WARE SHOALS, S.C. — North Augusta’s Lou Brissie Jr. always remembered his hometown and Monday it remembered him back.
Brissie, 89, who survived horrendous combat wounds in World War II to achieve success as a Major League Baseball pitcher, was honored during a Veterans Day ceremony in which Ware Shoals High School’s Riegel Stadium’s baseball field was renamed in his honor.
The ceremony was streamed live over the Internet to Brissie’s room in Augusta’s Uptown Veterans Administration Hospital.
“Never in my life has anything touched me as much … and it means so much to me,” Brissie said in a response offered to the crowd over loudspeakers. “It’s such a great honor.”
Brown stone pillars of the stadium’s main gate now announce his name on twin plaques, and inside another plaque features Brissie’s image and notes his accomplishments.
Brissie’s wife, Diana, thanked the crowd and particularly Lamar Garrard, of Lincolnton, an Augusta baseball historian, who successfully pushed through the idea to rename the field.
“Now we have a home run,” she said.
Other family members, old teammates, state and local political leaders and a stadium filled with school children waving small American flags, honored all veterans during the ceremony.

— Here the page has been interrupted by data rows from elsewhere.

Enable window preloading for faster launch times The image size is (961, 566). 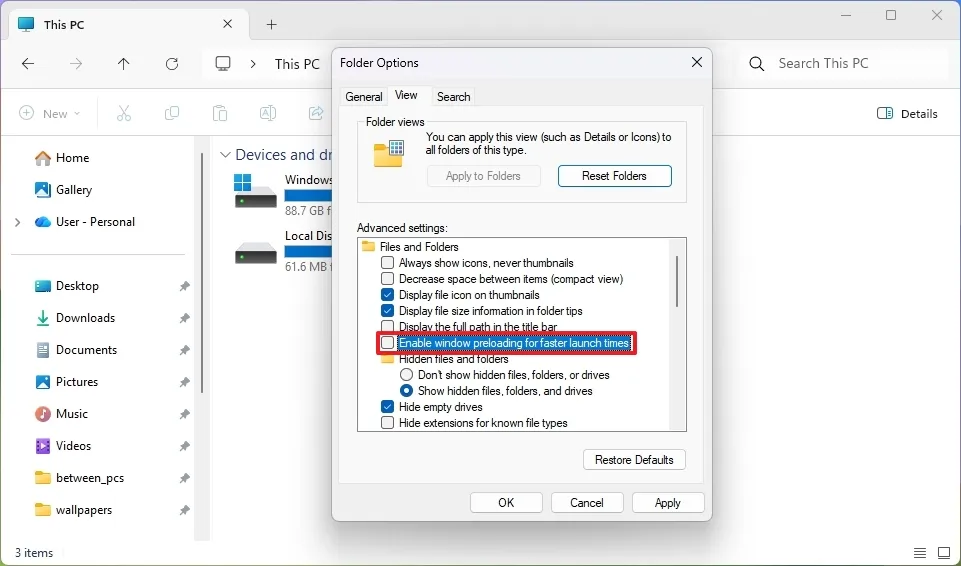pos(388,343)
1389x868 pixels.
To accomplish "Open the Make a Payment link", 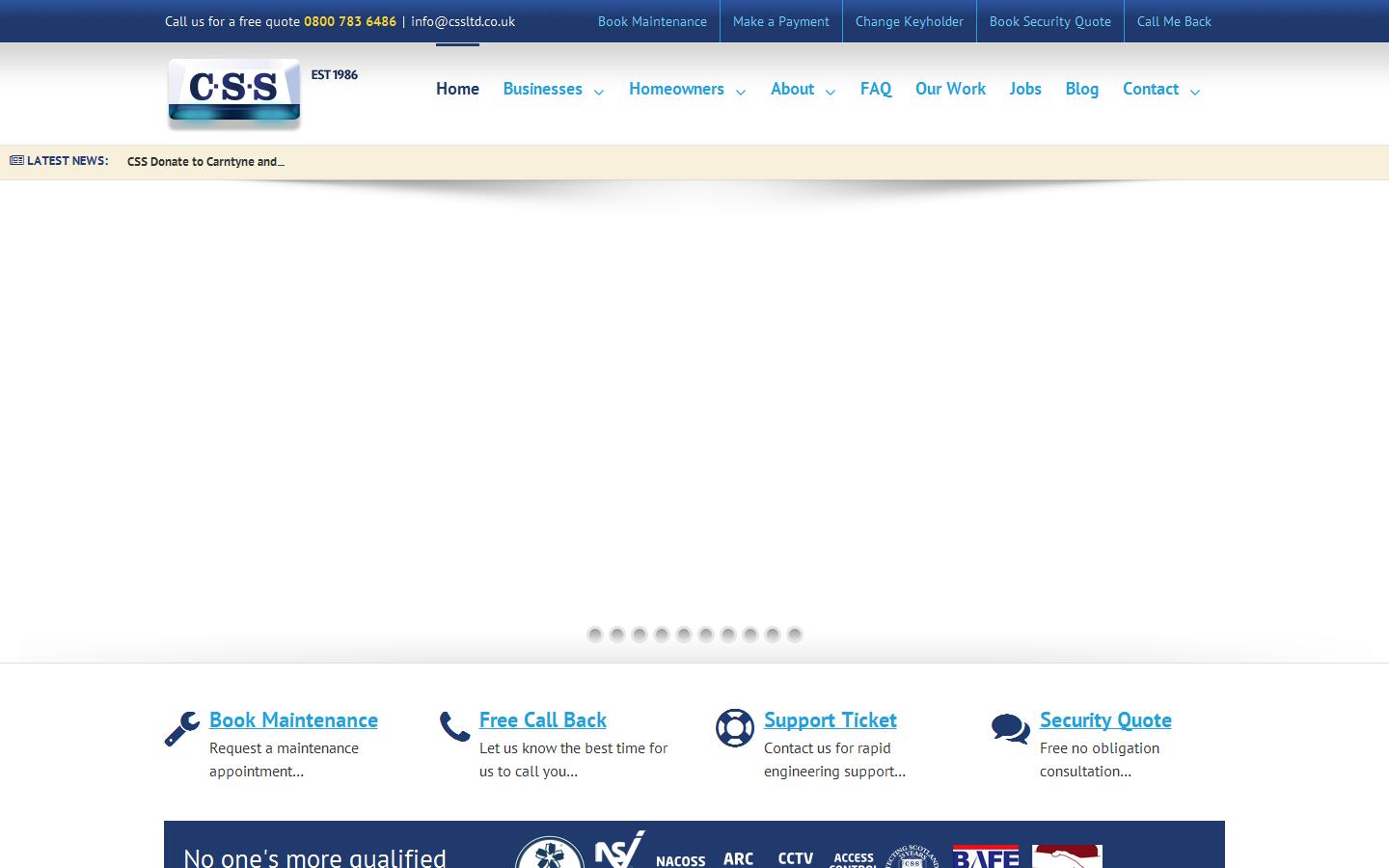I will click(x=780, y=20).

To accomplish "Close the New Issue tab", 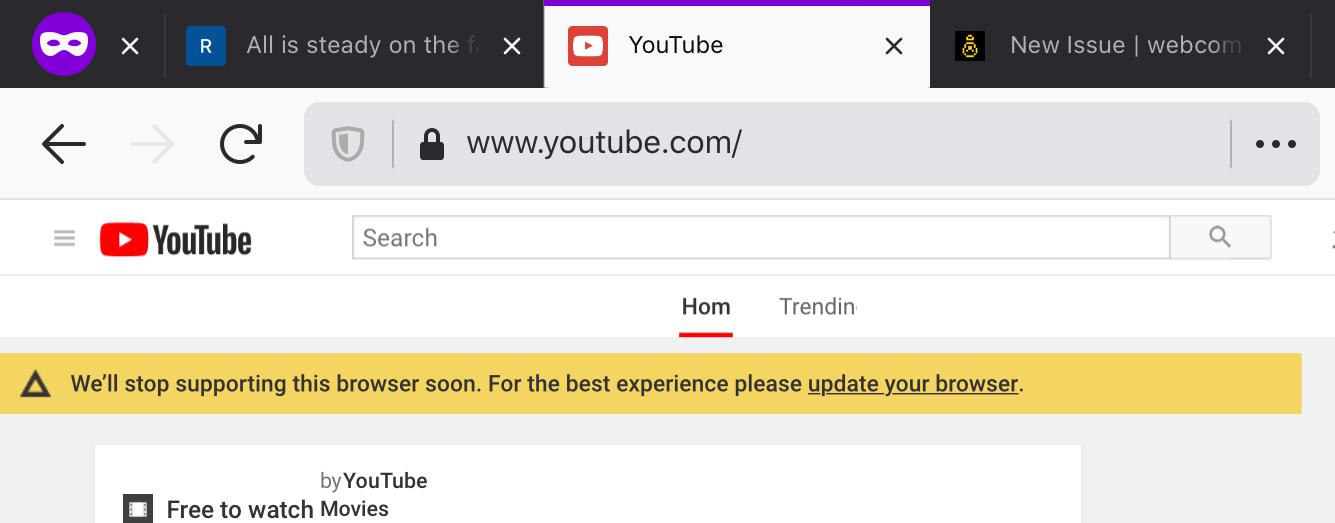I will (1276, 46).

The focus, however, was on Brissie. He graduated from the high school in 1941, attended Presbyterian College, then went off to fight in Europe.
Speaker after speaker praised Brissie’s military service, but they also remembered his baseball skill.
“I was watching the World Series a few weeks ago from Boston,” speaker Daniel Branyon said. “And I said, ‘There on that pitching mound in Fenway Park a boy from Ware Shoals once struck out the greatest hitter who ever lived … Ted Williams.’
“Mr. Brissie, you did Ware Shoals proud.”
Joe Anders, of Easley, S.C., said he met and played with Brissie in Riegel Stadium many years ago and if not for Brissie’s war injuries, he might have had a spectacular career.
“I tell you what, if he’d stayed healthy he’d have been one of the all-time greats,” Anders said.
Signed by Connie Mack, legendary owner of the Philadelphia Athletics, the left-handed Brissie headed for certain stardom. Wartime service, however, sent him to Italy where an exploding shell almost killed him and severely injured his leg.
Brissie endured 23 surgeries to regain his health and resume his career.
Wearing a heavy leg brace, he set minor league pitching records in Savannah before making his major league debut with the then-Philadelphia A’s in 1947.
He was an American League All-Star in 1949, and finished his career in 1953 with the Cleveland Indians. From 1954 to 1961 he was national director of American Legion Baseball.
“Lou Brissie lived the life of a true American patriot,” said Milledge Murray, a friend from North Augusta who attended the Monday event. “He spent many, many years going to the VA, talking to the wounded and giving them encouragement.
“That’s just the kind of guy he is, and that’s why so many people are here today.”